**Work task:**
Repeat every line of the material below exactly.

(Information Opens)

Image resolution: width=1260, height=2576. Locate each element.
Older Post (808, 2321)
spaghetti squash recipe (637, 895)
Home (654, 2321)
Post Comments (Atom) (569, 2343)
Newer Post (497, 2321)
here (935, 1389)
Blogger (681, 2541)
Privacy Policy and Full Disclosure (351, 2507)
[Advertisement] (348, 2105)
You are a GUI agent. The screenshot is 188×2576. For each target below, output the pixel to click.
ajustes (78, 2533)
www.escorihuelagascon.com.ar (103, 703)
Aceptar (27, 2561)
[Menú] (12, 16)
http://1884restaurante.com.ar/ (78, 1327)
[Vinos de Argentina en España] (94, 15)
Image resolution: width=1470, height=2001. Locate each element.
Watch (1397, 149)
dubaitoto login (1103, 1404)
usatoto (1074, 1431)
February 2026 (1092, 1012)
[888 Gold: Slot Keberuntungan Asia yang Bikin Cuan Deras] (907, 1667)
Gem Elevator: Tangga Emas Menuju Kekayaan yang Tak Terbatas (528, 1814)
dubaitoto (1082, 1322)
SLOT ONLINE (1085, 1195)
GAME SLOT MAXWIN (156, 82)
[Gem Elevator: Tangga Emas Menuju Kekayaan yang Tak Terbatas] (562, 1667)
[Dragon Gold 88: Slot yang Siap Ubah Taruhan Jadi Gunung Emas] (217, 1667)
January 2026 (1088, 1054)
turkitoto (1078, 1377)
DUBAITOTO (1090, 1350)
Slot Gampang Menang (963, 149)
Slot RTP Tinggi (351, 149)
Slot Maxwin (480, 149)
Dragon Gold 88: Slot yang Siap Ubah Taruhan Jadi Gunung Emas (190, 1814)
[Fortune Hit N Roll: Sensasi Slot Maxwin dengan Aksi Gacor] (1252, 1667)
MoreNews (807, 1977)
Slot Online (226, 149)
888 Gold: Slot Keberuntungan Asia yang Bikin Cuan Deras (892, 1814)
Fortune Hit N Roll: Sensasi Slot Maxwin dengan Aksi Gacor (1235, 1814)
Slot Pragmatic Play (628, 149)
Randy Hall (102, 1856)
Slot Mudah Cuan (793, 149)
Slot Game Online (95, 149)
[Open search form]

(Information Closes)

**Written answer:**
Image resolution: width=1260, height=2576. Locate each element.
Older Post (808, 2321)
spaghetti squash recipe (637, 895)
Home (654, 2321)
Post Comments (Atom) (569, 2343)
Newer Post (497, 2321)
here (935, 1389)
Blogger (681, 2541)
Privacy Policy and Full Disclosure (351, 2507)
[Advertisement] (348, 2105)
You are a GUI agent. The screenshot is 188×2576. For each target below, output the pixel to click.
ajustes (78, 2533)
www.escorihuelagascon.com.ar (103, 703)
Aceptar (27, 2561)
[Menú] (12, 16)
http://1884restaurante.com.ar/ (78, 1327)
[Vinos de Argentina en España] (94, 15)
Image resolution: width=1470, height=2001. Locate each element.
Watch (1397, 149)
dubaitoto login (1103, 1404)
usatoto (1074, 1431)
February 2026 (1092, 1012)
[888 Gold: Slot Keberuntungan Asia yang Bikin Cuan Deras] (907, 1667)
Gem Elevator: Tangga Emas Menuju Kekayaan yang Tak Terbatas (528, 1814)
dubaitoto (1082, 1322)
SLOT ONLINE (1085, 1195)
GAME SLOT MAXWIN (156, 82)
[Gem Elevator: Tangga Emas Menuju Kekayaan yang Tak Terbatas] (562, 1667)
[Dragon Gold 88: Slot yang Siap Ubah Taruhan Jadi Gunung Emas] (217, 1667)
January 2026 (1088, 1054)
turkitoto (1078, 1377)
DUBAITOTO (1090, 1350)
Slot Gampang Menang (963, 149)
Slot RTP Tinggi (351, 149)
Slot Maxwin (480, 149)
Dragon Gold 88: Slot yang Siap Ubah Taruhan Jadi Gunung Emas (190, 1814)
[Fortune Hit N Roll: Sensasi Slot Maxwin dengan Aksi Gacor] (1252, 1667)
MoreNews (807, 1977)
Slot Online (226, 149)
888 Gold: Slot Keberuntungan Asia yang Bikin Cuan Deras (892, 1814)
Fortune Hit N Roll: Sensasi Slot Maxwin dengan Aksi Gacor (1235, 1814)
Slot Pragmatic Play (628, 149)
Randy Hall (102, 1856)
Slot Mudah Cuan (793, 149)
Slot Game Online (95, 149)
[Open search form]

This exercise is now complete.